REPUBLIKA.CO.ID, NUSA DUA -- The International Monetary Fund (IMF) projected that Indonesia called as the ASEAN-5 economies along with Malaysia, Philippines, Thailand, and Vietnam, will grow 5.2 percent next year. It would be slightly lower than last projection at 5.3 percent in 2018.
"Indonesia's growth has been a real success story, and we have also downgraded our growth forecast, but Indonesia has proven itself to remain resilient and robust," IMF's Economic Counsellor and Director of Research, Maurice Obstfeld, noted during the World Economic Outlook press briefing in Nusa Dua, Bali, on Tuesday.
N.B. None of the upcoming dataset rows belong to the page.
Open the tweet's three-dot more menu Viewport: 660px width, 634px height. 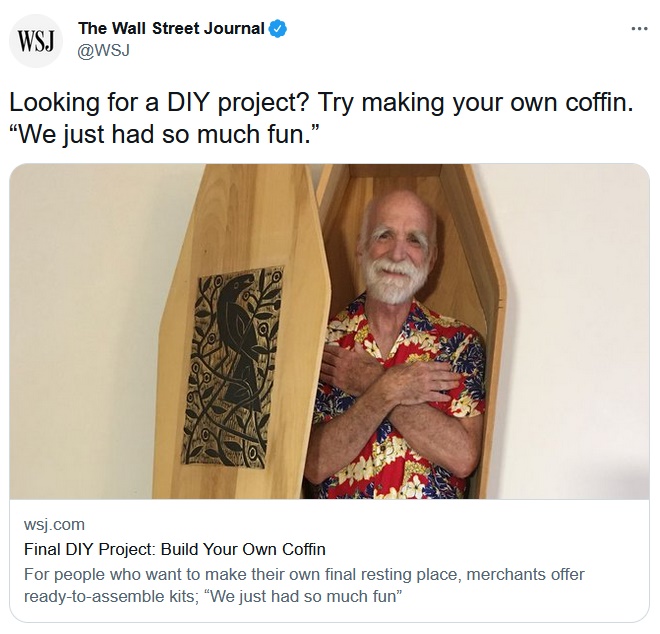point(639,28)
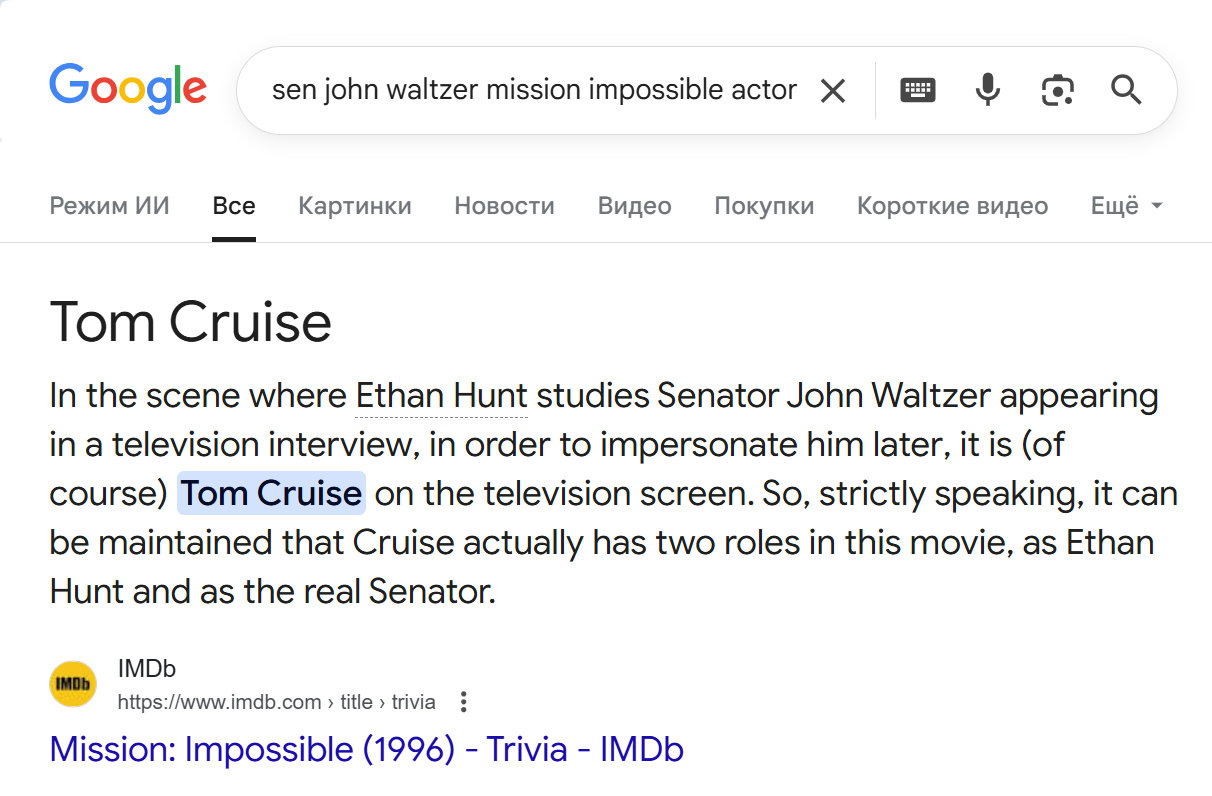Click the Google logo
Viewport: 1212px width, 796px height.
(128, 89)
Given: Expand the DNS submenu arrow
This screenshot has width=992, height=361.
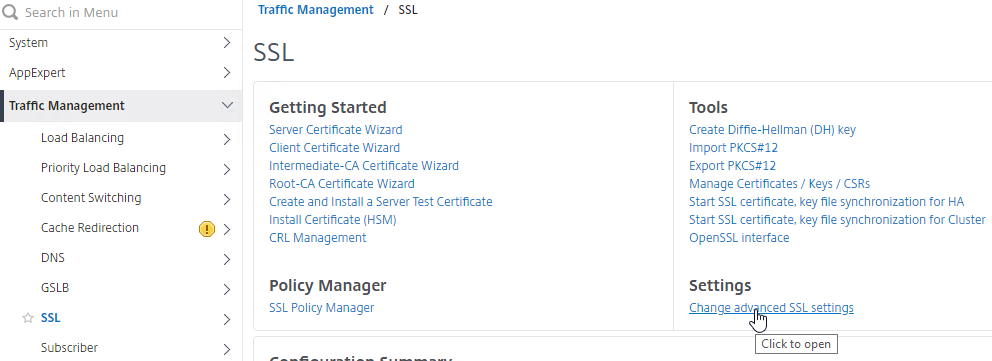Looking at the screenshot, I should coord(226,259).
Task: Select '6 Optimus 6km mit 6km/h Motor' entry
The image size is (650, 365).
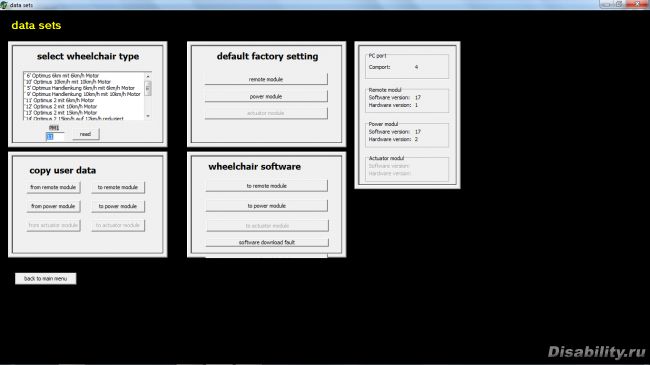Action: 62,76
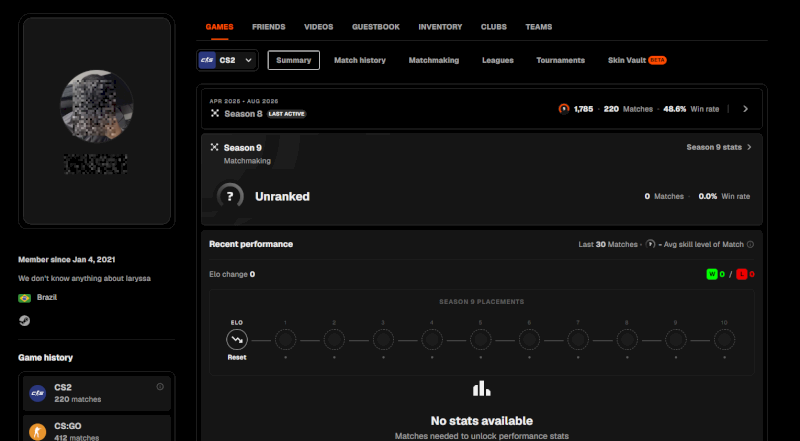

The IMF underlined that the negative revision was not only in the ASEAN-5, particularly Indonesia and Malaysia, but also occurred in some important economies in Latin American countries Argentina, Brazil, and Mexico; Turkey in emerging Europe; India in south Asia; Iran in the Middle East; and South Africa in Africa, in the range of 0.2 to 0.4 percentage point.
"Broadly speaking, we see signs of lower investment and manufacturing, coupled with weaker trade growth in the areas," he noted.
To Indonesia, in particular, the IMF suggests policymakers to continue the relatively good work in improving the workforce's income level, manufacturing industry that might attract trade revenue, infrastructure development, and social safety net that will be beneficial to the people.
"The Fund's advice includes also to raise the human capital through education and fight further to reduce inequality," Obstfeld noted.
Globally, the IMF has revised its growth projection to 3.7 percent for 2019, or to remain steady from the last outlook in earlier 2018 and last year as economic risks materialize.
The downgrades also applied to advanced economies, such as the United States, at 2.5 percent; euro area, Germany, France, Italy, and Spain, at 1.9 percent; Japan, 0.9 percent; the United Kingdom, 1.5 percent; and Canada, 2.0 percent.
Some challenges for many advanced economies center on the slow growth of workers' incomes, perceptions of lower social mobility, and in some countries, inadequate policy responses to structural economic change.